Even some immigrants in the residence expressed sympathy with the fears Kast represents.
Yolanda, a permanent resident from Venezuela, requested to remain anonymous to give protection to herself and her family from repercussions.
She blames the surge in prison assignment for altering the formula locals see Venezuelan migrants and refugees.
“As well as a migration of professional people who have come to look for a new future and work, there is also this wave of crime that came to the region,” Yolanda said.
“So that has hit the people who live here in Arica a little, because it’s like we’re stealing their peace.”
Of us wait at the terminal of the Tacna bus position in Peru, a favored resting location for migrants and asylum seekers making an try to flawed into inner sight Chile [Daniel Harper/Al Jazeera]
Of us wait at the terminal of the Tacna bus position in Peru, a favored resting location for migrants and asylum seekers making an try to flawed into inner sight Chile [Daniel Harper/Al Jazeera]
Stereotypes and pitfalls
Yolanda moved to Chile 15 years ago. She and her three children took a bus thru Colombia, Ecuador and Peru to reach Arica. Within the years since, she has married a Chilean man.
She has noticed that immigrants like her face discrimination in Chile, with out reference to whether or no longer they are linked to prison assignment.
“Repeatedly, immigrants earn been discriminated against for being immigrants,” she said.
One other Venezuelan immigrant and visa holder, 35-year-used Carlos Arturo Torres, told Al Jazeera he finds Kast’s space on immigration “regrettable”.
Torres was as soon as amongst those that arrived in Chile firstly of the COVID-19 pandemic, after a flawed-continent dart that took greater than two years.

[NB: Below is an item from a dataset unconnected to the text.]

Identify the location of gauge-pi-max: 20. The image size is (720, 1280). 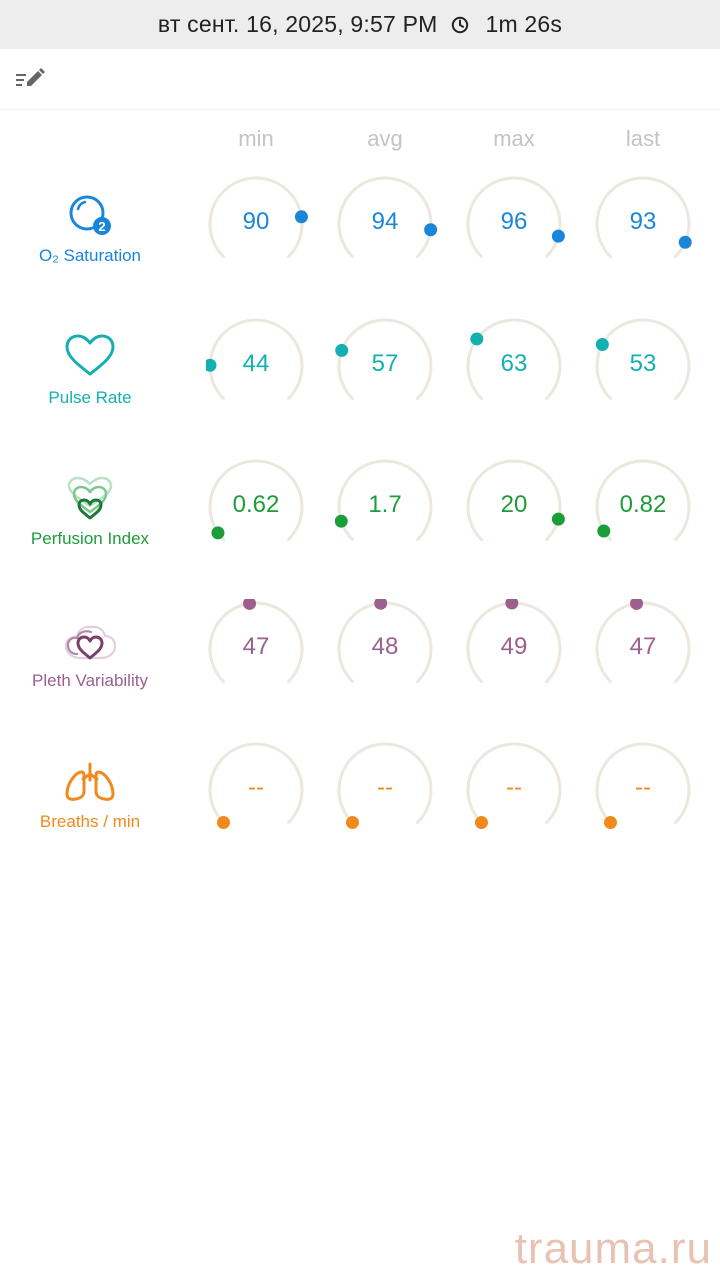
(519, 507).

He now lives in Arica alongside with his Chilean partner and works as a laptop repairman. However in his on a typical basis lifestyles, he has sensed a tide of detest.

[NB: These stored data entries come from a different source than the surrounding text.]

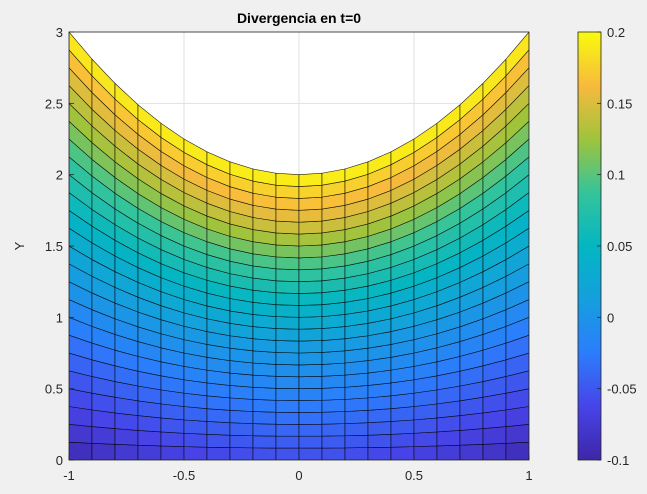  What do you see at coordinates (299, 18) in the screenshot?
I see `chart-title: Divergencia en t=0` at bounding box center [299, 18].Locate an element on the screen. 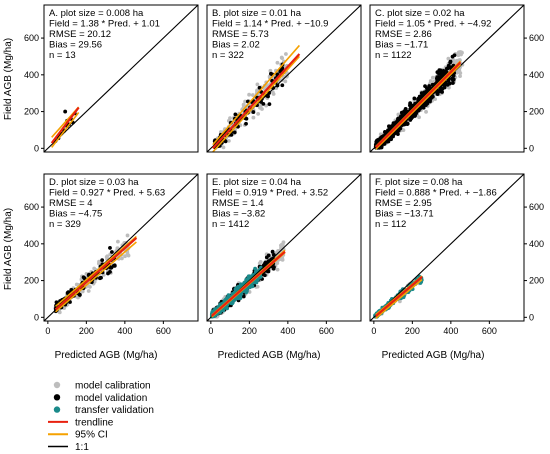  legend-label: model calibration is located at coordinates (113, 386).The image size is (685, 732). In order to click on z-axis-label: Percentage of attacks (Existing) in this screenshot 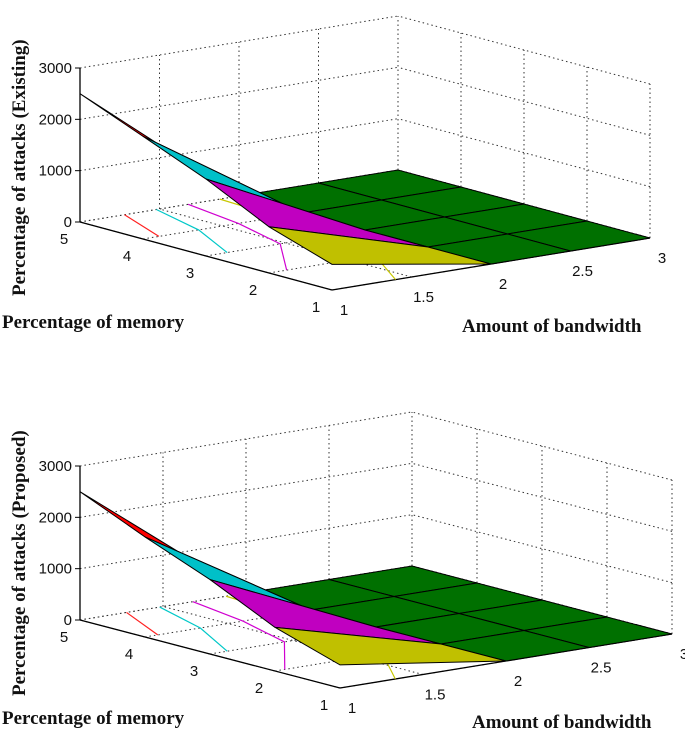, I will do `click(20, 168)`.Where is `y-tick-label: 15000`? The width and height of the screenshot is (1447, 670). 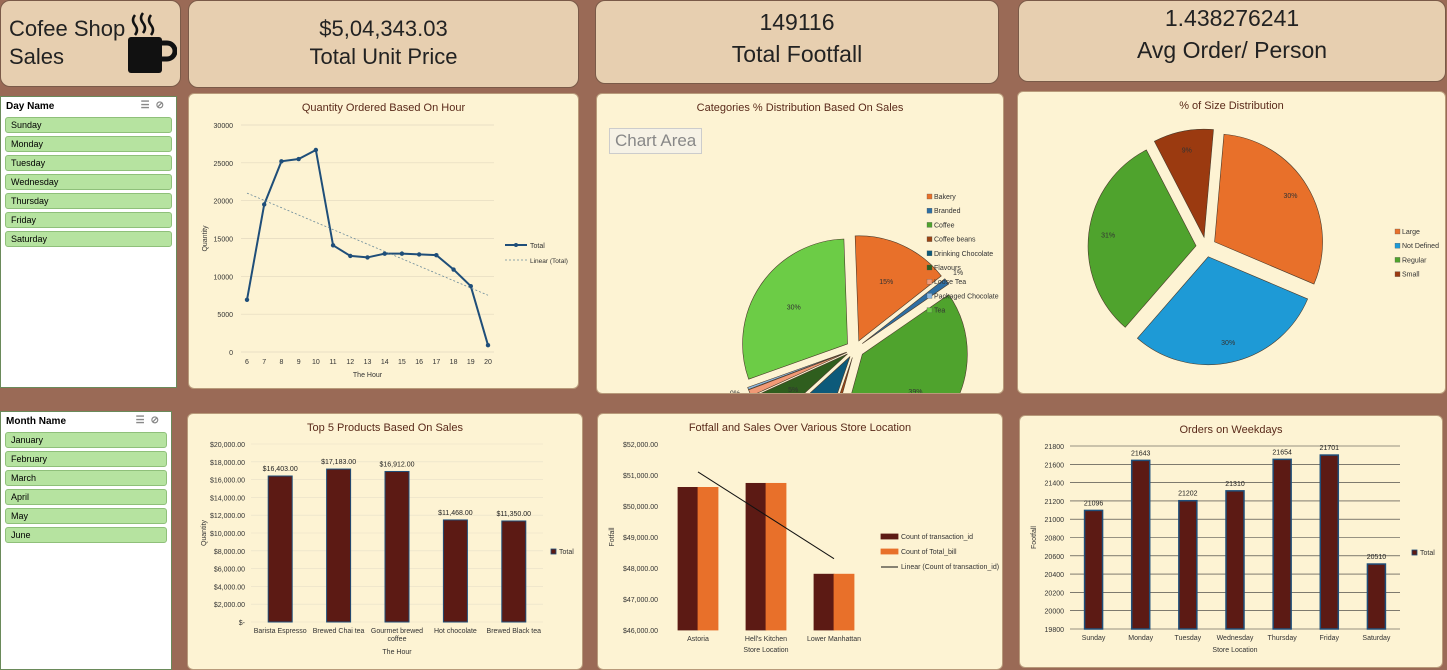
y-tick-label: 15000 is located at coordinates (224, 240).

“I earn noticed on social networks, on television channels, folks who if truth be told notify that we are the overall identical,” Torres said.
“It is not like that. Not all people are the same, because we have good people and bad people.”

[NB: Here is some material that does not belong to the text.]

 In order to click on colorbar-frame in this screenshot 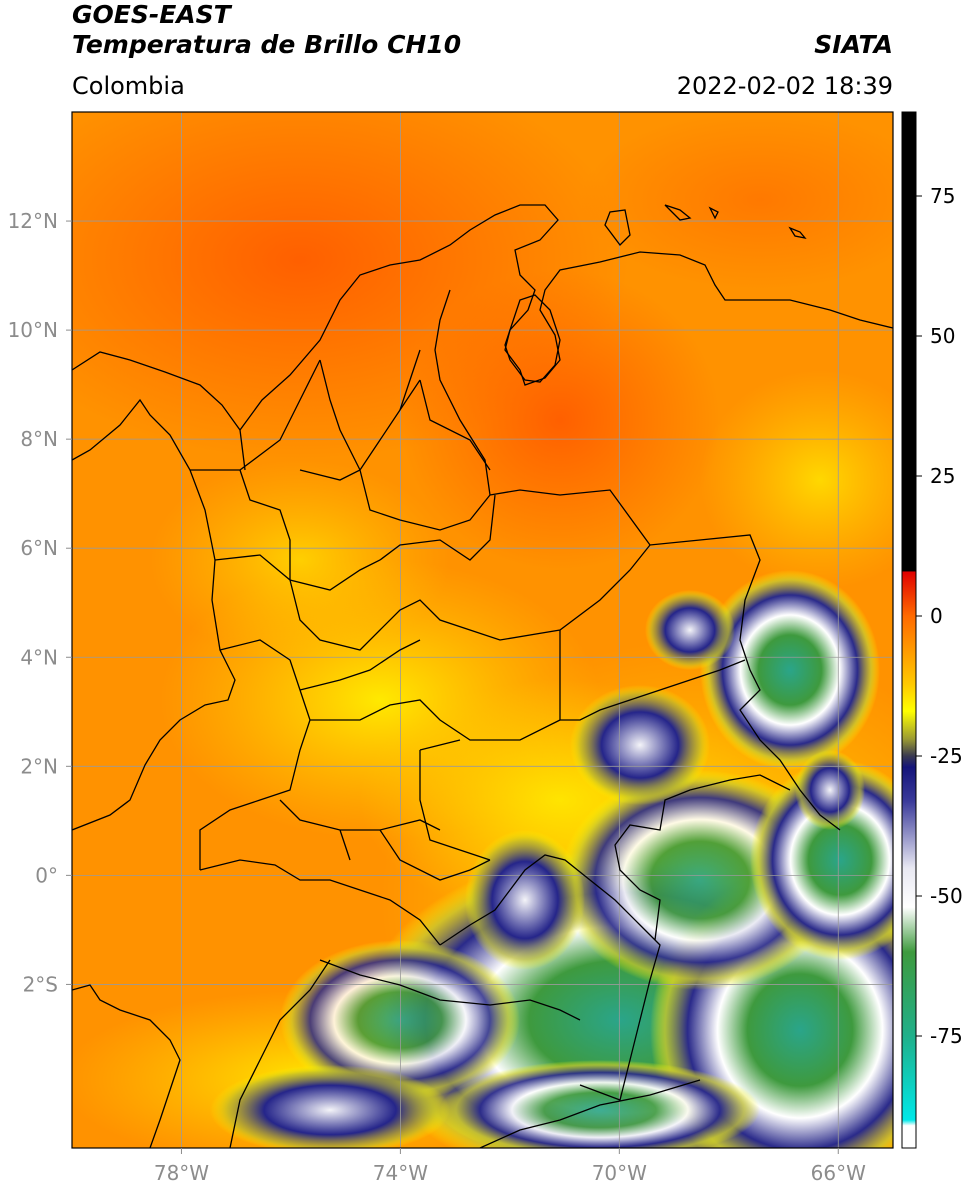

A boulevard signal parts the formula to Arica’s city centre, to boot to to Peru and Bolivia [Daniel Harper/Al Jazeera]
A boulevard signal parts the formula to Arica’s city centre, to boot to to Peru and Bolivia [Daniel Harper/Al Jazeera]
An obtain away or a entice?
Some 36,925 immigrants dwell in Arica y Parinacota, perfect 5,831 of whom are thought about undocumented.
This population faces deep uncertainty about lifestyles below Kast’s presidency, in accordance to Melissa Figueroa, 46, a human rights felony reliable based mostly in Arica.
“When Kast gave this speech about ‘103 days to leave Chile’, a large migrant population got in touch with the institutions that work in migration and human rights, with a lot of fear of being expelled from the country,” Figueroa outlined.
She questions Kast’s motives for issuing such an ultimatum. Criminals will no longer be those that usually listen to the government, Figueroa pointed out, but undocumented families fleeing hardship would be more with out issues pushed to lunge away.
“It was not a speech that caused fear for the people who commit crimes,” Figueroa said. “It was a speech that caused fear for the women who reunited with their children in Chile, or who had to leave their country again to find a place to go.”
She warned that leaving Chile, as Kast asks, would maybe per chance own it fair about no longer doable to reach encourage.
The course of requires undocumented migrants to picture their location with the police sooner than leaving and then inquire of a special permit to lunge some distance from the Nationwide Migration Carrier.
Then, they are prohibited from returning for a length of three to five years.
In accordance to Figueroa, that course of must composed position off terror bells for undocumented immigrants in Arica and in several places. It would maybe per chance maybe lunge away them stranded in a single other country for correct.
“It is miles a political message that if truth be told hides a entice,” she said.